SUPPLIED RECORDS:
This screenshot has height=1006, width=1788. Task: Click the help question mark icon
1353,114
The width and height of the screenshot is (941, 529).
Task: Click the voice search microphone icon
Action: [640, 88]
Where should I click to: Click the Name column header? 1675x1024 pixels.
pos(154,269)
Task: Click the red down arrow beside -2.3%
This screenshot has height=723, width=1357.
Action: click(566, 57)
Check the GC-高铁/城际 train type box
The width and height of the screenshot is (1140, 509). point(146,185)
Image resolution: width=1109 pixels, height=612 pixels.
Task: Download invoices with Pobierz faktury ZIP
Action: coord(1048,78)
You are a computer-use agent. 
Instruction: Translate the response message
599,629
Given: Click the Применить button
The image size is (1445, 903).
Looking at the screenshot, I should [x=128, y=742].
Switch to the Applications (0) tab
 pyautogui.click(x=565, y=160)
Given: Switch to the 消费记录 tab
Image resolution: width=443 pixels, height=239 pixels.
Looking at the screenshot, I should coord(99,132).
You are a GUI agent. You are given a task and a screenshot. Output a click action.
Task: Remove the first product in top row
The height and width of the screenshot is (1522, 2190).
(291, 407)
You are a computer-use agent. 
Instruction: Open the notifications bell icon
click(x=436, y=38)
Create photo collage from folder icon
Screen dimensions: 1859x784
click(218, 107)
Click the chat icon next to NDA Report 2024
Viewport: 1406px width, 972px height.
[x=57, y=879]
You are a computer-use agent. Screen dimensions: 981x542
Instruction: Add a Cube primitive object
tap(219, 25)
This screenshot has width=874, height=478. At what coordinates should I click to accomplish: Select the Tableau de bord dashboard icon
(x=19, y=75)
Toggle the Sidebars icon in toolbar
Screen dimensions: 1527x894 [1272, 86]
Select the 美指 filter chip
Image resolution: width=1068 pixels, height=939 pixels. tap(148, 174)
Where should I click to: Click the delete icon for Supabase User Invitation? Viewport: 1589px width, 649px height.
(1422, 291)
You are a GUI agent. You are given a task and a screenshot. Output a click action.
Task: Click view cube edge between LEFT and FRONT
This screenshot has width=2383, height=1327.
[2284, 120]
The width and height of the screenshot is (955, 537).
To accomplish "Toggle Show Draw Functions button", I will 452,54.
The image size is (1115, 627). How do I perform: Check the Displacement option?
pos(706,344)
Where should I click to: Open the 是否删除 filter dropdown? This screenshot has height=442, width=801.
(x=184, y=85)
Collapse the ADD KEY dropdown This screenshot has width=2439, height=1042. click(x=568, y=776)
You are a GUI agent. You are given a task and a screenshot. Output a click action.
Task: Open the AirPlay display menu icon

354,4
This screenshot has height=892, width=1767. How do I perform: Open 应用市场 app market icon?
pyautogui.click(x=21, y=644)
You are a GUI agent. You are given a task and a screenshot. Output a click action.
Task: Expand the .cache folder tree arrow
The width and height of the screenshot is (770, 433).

ACTIVITY: Nothing in the records should differ from the original when you retype them.

ANSWER TO THIS TASK:
This screenshot has height=1006, width=1788. Task: Click the help question mark icon
1353,114
The width and height of the screenshot is (941, 529).
Task: Click the voice search microphone icon
Action: [640, 88]
Where should I click to: Click the Name column header? 1675x1024 pixels.
pos(154,269)
Task: Click the red down arrow beside -2.3%
This screenshot has height=723, width=1357.
Action: click(566, 57)
Check the GC-高铁/城际 train type box
The width and height of the screenshot is (1140, 509). point(146,185)
Image resolution: width=1109 pixels, height=612 pixels.
Task: Download invoices with Pobierz faktury ZIP
Action: coord(1048,78)
You are a computer-use agent. 
Instruction: Translate the response message
599,629
Given: Click the Применить button
The image size is (1445, 903).
Looking at the screenshot, I should [x=128, y=742].
Switch to the Applications (0) tab
 pyautogui.click(x=565, y=160)
Given: Switch to the 消费记录 tab
Image resolution: width=443 pixels, height=239 pixels.
Looking at the screenshot, I should coord(99,132).
You are a GUI agent. You are given a task and a screenshot. Output a click action.
Task: Remove the first product in top row
The height and width of the screenshot is (1522, 2190).
(291, 407)
You are a computer-use agent. 
Instruction: Open the notifications bell icon
click(x=436, y=38)
Create photo collage from folder icon
Screen dimensions: 1859x784
click(218, 107)
Click the chat icon next to NDA Report 2024
Viewport: 1406px width, 972px height.
[x=57, y=879]
You are a computer-use agent. Screen dimensions: 981x542
Instruction: Add a Cube primitive object
tap(219, 25)
This screenshot has width=874, height=478. At what coordinates should I click to accomplish: Select the Tableau de bord dashboard icon
(x=19, y=75)
Toggle the Sidebars icon in toolbar
Screen dimensions: 1527x894 [1272, 86]
Select the 美指 filter chip
Image resolution: width=1068 pixels, height=939 pixels. tap(148, 174)
Where should I click to: Click the delete icon for Supabase User Invitation? Viewport: 1589px width, 649px height.
(1422, 291)
You are a GUI agent. You are given a task and a screenshot. Output a click action.
Task: Click view cube edge between LEFT and FRONT
This screenshot has width=2383, height=1327.
[2284, 120]
The width and height of the screenshot is (955, 537).
To accomplish "Toggle Show Draw Functions button", I will 452,54.
The image size is (1115, 627). How do I perform: Check the Displacement option?
pos(706,344)
Where should I click to: Open the 是否删除 filter dropdown? This screenshot has height=442, width=801.
(x=184, y=85)
Collapse the ADD KEY dropdown This screenshot has width=2439, height=1042. click(x=568, y=776)
You are a GUI agent. You are given a task and a screenshot. Output a click action.
Task: Open the AirPlay display menu icon

354,4
This screenshot has height=892, width=1767. How do I perform: Open 应用市场 app market icon?
pyautogui.click(x=21, y=644)
You are a GUI agent. You are given a task and a screenshot. Output a click action.
Task: Expand the .cache folder tree arrow
The width and height of the screenshot is (770, 433).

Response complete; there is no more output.